Hamber is about the only deathfat I follow and even that has waned greatly since her channel went to shit. It used to be amusing. I know a little about some of the others mentioned from a casual look at who they are, but have no involvement in their threads because ain't nobody got time for dat. If it makes a feature mention by Null for some reason, I take a look. But as somebody sort of mentioned, each BP and Deathfat thread is its own rabbit hole of sorts. Just checking in from time-to-time and you know what? Some of the threads never change. I can be absent for a month and go into Pamela Swaim's or the Melinda's Hillbilly Jew thread and it's like I didn't miss a day. Same posters, same topics, same reactions, just basically Same Shit Different Day (SSDD).

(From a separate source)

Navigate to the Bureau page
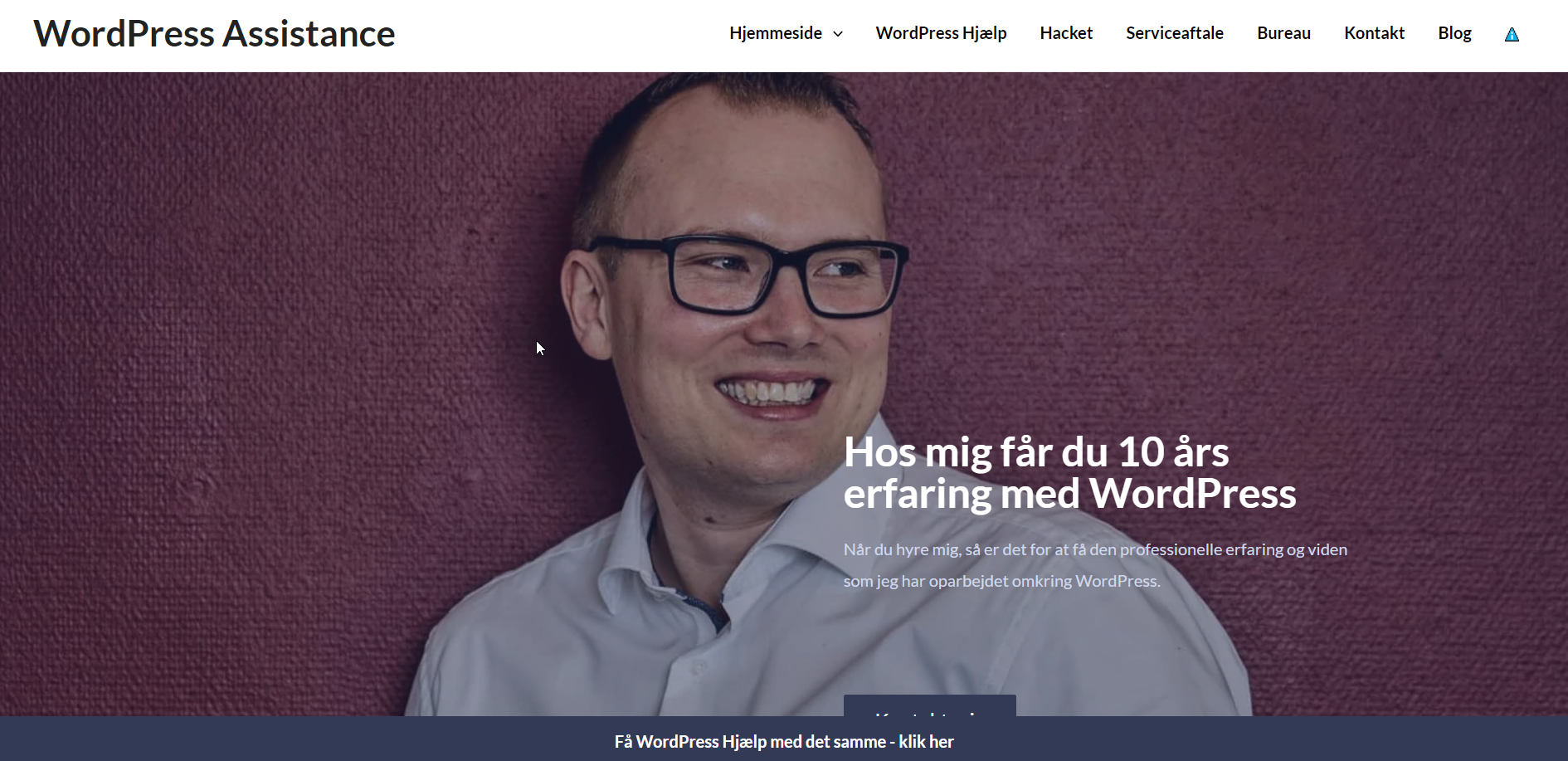(1283, 33)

Do I care? Not really. To each their own and that's what makes the Farms what it is. If one topic doesn't tickle my pickle, there are plenty of others that do. I've never been on Reddit or Twatter, did have Facefuck for awhile but left that years ago, so I really don't have any basis for how fucked up most of those users are, other than quips and insane/stupid shit I see posted/quoted here.

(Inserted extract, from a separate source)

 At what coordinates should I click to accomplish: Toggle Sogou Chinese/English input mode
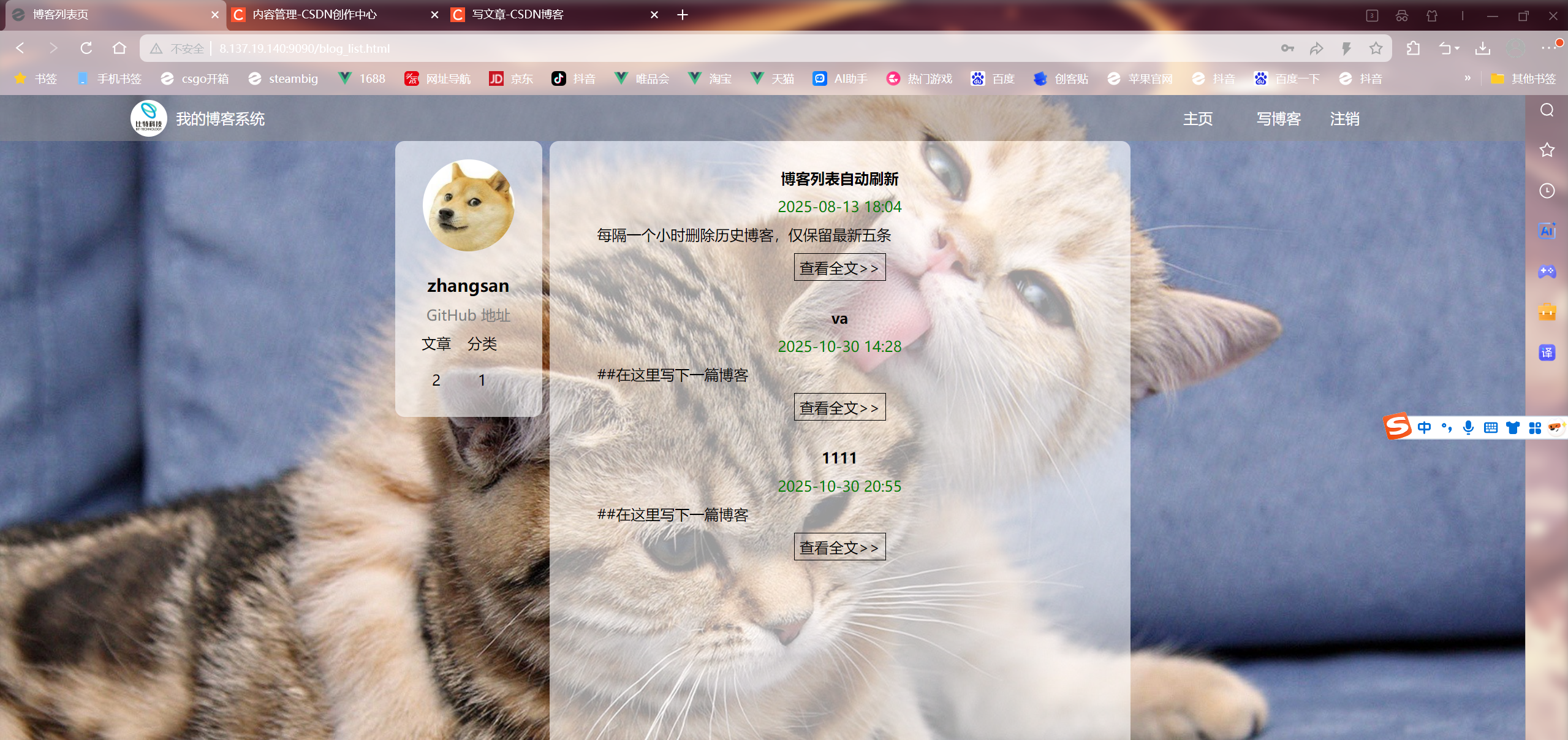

As a whole, I disagree with the OPs assessment that the Farms is really no better than Reddit or such. There's much more introspection here and if a user gets to powerleveling or self ass patting themselves too much, it's not uncommon to see them get bitch slapped (verbally or with stickers) by other Farmers calling a spade a spade.


----------



## hateful entity (Dec 29, 2021)

COPE HARDER GORLS


----------



## Owlflaps (Dec 29, 2021)

Slappy McGherkin said:


> Hamber is about the only deathfat I follow and even that has waned greatly since her channel went to shit. It used to be amusing. I know a little about some of the others mentioned from a casual look at who they are, but have no involvement in their threads because ain't nobody got time for dat. If it makes a feature mention by Null for some reason, I take a look. But as somebody sort of mentioned, each BP and Deathfat thread is its own rabbit hole of sorts. Just checking in from time-to-time and you know what? Some of the threads never change. I can be absent for a month and go into Pamela Swaim's or the Melinda's Hillbilly Jew thread and it's like I didn't miss a day. Same posters, same topics, same reactions, just basically Same Shit Different Day (SSDD).
> 
> Do I care? Not really. To each their own and that's what makes the Farms what it is. If one topic doesn't tickle my pickle, there are plenty of others that do. I've never been on Reddit or Twatter, did have Facefuck for awhile but left that years ago, so I really don't have any basis for how fucked up most of those users are, other than quips and insane/stupid shit I see posted/quoted here.
> 
> As a whole, I disagree with the OPs assessment that the Farms is really no better than Reddit or such. There's much more introspection here and if a user gets to powerleveling or self ass patting themselves too much, it's not uncommon to see them get bitch slapped (verbally or with stickers) by other Farmers calling a spade a spade.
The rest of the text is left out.